(Stored records)
****************
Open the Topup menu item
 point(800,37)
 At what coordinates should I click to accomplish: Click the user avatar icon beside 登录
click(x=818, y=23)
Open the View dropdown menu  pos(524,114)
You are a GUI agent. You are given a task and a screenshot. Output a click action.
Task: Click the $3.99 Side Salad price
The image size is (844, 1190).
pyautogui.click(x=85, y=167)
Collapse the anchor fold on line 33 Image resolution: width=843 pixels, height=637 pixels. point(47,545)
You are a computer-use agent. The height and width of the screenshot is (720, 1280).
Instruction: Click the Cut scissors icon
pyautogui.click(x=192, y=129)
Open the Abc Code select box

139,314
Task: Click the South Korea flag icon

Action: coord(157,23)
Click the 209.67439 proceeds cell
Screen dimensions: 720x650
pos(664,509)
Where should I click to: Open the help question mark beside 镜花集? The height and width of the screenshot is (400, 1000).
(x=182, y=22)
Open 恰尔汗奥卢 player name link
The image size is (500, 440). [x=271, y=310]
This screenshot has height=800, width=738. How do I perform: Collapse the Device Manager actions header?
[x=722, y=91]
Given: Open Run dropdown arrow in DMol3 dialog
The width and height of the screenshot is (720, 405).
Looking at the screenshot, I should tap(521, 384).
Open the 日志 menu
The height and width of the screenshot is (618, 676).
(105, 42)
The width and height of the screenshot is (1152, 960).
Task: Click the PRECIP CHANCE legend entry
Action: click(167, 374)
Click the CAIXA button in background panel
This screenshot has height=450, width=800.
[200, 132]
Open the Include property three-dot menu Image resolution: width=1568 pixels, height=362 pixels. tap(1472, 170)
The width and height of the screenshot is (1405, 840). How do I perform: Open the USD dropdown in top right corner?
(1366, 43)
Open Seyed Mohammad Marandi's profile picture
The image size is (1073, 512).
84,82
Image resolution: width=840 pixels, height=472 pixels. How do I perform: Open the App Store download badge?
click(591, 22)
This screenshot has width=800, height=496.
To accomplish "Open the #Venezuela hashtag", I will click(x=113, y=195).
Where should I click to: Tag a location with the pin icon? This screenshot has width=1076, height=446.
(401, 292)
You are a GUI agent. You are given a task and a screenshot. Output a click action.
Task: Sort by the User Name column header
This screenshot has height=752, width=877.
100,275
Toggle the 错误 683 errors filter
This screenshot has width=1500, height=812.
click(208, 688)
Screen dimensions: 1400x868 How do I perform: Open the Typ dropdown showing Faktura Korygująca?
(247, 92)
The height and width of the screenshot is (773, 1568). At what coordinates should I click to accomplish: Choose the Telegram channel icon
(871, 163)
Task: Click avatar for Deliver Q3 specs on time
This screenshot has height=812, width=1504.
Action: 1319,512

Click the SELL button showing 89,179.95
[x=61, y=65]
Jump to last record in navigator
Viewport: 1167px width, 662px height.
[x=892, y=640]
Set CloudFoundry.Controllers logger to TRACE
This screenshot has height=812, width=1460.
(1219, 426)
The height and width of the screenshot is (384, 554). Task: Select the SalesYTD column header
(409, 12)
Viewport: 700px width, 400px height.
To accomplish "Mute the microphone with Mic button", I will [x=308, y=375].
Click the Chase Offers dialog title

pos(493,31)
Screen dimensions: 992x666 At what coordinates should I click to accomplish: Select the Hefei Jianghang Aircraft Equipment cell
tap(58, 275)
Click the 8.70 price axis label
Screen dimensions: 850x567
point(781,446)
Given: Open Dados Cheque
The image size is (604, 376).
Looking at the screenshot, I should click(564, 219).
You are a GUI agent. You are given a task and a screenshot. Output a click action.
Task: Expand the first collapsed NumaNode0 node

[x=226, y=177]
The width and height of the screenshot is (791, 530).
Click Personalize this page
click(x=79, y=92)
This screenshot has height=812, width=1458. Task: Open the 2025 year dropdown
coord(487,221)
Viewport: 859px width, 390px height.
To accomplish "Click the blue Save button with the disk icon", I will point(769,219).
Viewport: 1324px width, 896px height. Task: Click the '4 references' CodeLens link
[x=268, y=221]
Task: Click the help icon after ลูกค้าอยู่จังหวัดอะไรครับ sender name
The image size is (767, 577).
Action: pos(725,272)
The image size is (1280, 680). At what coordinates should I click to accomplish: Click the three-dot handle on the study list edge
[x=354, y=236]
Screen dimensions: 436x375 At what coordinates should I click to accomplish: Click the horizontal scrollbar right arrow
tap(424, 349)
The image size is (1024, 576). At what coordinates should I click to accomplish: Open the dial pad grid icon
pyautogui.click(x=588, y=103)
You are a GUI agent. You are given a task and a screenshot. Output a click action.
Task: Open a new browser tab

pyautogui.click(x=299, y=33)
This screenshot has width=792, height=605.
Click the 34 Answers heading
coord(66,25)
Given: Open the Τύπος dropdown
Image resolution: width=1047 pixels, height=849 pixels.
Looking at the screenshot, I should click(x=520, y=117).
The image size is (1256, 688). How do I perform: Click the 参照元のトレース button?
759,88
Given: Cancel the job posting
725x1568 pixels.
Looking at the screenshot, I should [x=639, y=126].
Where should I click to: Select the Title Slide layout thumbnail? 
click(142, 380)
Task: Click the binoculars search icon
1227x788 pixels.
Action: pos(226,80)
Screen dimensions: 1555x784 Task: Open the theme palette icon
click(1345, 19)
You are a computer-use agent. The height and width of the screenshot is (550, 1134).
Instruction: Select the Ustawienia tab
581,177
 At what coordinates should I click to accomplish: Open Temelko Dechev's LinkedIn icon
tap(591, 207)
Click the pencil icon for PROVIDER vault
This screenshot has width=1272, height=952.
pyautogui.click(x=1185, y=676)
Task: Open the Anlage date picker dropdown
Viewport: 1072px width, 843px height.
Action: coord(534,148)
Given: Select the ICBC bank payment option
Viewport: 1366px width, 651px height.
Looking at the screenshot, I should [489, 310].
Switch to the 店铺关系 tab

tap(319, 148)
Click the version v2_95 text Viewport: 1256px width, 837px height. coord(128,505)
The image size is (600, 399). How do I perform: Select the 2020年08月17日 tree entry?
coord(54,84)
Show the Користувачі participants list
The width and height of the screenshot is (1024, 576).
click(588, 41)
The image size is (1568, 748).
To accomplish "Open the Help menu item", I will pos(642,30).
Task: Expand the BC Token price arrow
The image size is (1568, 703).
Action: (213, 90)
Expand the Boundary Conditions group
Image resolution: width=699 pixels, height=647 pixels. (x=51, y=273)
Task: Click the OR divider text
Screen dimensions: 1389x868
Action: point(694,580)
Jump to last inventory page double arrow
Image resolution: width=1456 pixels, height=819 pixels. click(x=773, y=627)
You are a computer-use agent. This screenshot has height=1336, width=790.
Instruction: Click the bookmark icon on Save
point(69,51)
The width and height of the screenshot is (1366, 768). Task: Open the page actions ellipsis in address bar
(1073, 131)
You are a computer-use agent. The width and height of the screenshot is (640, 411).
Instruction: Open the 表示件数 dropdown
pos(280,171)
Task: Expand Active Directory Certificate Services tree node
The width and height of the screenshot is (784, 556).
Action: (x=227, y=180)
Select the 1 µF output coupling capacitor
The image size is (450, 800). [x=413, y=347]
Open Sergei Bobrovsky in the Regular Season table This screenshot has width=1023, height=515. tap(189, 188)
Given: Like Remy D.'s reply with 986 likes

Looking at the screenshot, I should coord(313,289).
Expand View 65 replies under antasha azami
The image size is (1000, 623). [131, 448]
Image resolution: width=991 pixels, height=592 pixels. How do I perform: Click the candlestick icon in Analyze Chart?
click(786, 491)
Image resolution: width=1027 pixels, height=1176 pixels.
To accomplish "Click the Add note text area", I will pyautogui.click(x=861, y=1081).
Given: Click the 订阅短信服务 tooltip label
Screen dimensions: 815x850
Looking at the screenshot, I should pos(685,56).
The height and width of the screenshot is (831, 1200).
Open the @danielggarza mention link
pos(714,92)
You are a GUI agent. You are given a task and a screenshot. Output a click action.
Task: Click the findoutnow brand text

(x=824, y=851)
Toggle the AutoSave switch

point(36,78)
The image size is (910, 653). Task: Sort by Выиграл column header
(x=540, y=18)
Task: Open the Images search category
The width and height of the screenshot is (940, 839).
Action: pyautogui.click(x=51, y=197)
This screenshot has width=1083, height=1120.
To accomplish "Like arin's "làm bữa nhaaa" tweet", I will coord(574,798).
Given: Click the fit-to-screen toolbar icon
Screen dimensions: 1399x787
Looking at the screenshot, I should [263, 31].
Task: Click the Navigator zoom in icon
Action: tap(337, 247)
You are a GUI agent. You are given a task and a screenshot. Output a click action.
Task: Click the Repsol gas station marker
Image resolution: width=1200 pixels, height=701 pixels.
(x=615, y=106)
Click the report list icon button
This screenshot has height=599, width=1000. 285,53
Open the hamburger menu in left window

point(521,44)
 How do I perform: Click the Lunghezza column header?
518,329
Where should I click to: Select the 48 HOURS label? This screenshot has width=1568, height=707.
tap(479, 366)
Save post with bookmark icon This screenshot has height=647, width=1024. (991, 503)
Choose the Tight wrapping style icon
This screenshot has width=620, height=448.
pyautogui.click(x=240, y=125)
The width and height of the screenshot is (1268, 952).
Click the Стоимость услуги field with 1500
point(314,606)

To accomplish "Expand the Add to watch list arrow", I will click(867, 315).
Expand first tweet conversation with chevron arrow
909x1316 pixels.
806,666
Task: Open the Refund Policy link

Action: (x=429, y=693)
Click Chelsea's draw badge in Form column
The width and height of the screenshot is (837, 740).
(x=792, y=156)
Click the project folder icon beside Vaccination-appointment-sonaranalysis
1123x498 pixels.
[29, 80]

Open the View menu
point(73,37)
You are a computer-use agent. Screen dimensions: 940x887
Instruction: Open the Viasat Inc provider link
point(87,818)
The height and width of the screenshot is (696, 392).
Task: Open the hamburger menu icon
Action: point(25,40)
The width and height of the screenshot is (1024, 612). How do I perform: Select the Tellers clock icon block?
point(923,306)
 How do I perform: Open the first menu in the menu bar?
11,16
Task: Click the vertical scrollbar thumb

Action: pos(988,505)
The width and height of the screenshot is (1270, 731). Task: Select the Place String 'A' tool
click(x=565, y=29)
****************
Return exactly what appears above, from the first line of the entries to the line with "This screenshot has width=800, height=496.", inclusive.

→ Written response
Open the Topup menu item
 point(800,37)
 At what coordinates should I click to accomplish: Click the user avatar icon beside 登录
click(x=818, y=23)
Open the View dropdown menu  pos(524,114)
You are a GUI agent. You are given a task and a screenshot. Output a click action.
Task: Click the $3.99 Side Salad price
The image size is (844, 1190).
pyautogui.click(x=85, y=167)
Collapse the anchor fold on line 33 Image resolution: width=843 pixels, height=637 pixels. point(47,545)
You are a computer-use agent. The height and width of the screenshot is (720, 1280).
Instruction: Click the Cut scissors icon
pyautogui.click(x=192, y=129)
Open the Abc Code select box

139,314
Task: Click the South Korea flag icon

Action: coord(157,23)
Click the 209.67439 proceeds cell
Screen dimensions: 720x650
pos(664,509)
Where should I click to: Open the help question mark beside 镜花集? The height and width of the screenshot is (400, 1000).
(x=182, y=22)
Open 恰尔汗奥卢 player name link
The image size is (500, 440). [x=271, y=310]
This screenshot has height=800, width=738. How do I perform: Collapse the Device Manager actions header?
[x=722, y=91]
Given: Open Run dropdown arrow in DMol3 dialog
The width and height of the screenshot is (720, 405).
Looking at the screenshot, I should tap(521, 384).
Open the 日志 menu
The height and width of the screenshot is (618, 676).
(105, 42)
The width and height of the screenshot is (1152, 960).
Task: Click the PRECIP CHANCE legend entry
Action: click(167, 374)
Click the CAIXA button in background panel
This screenshot has height=450, width=800.
[200, 132]
Open the Include property three-dot menu Image resolution: width=1568 pixels, height=362 pixels. tap(1472, 170)
The width and height of the screenshot is (1405, 840). How do I perform: Open the USD dropdown in top right corner?
(1366, 43)
Open Seyed Mohammad Marandi's profile picture
The image size is (1073, 512).
84,82
Image resolution: width=840 pixels, height=472 pixels. How do I perform: Open the App Store download badge?
click(591, 22)
This screenshot has width=800, height=496.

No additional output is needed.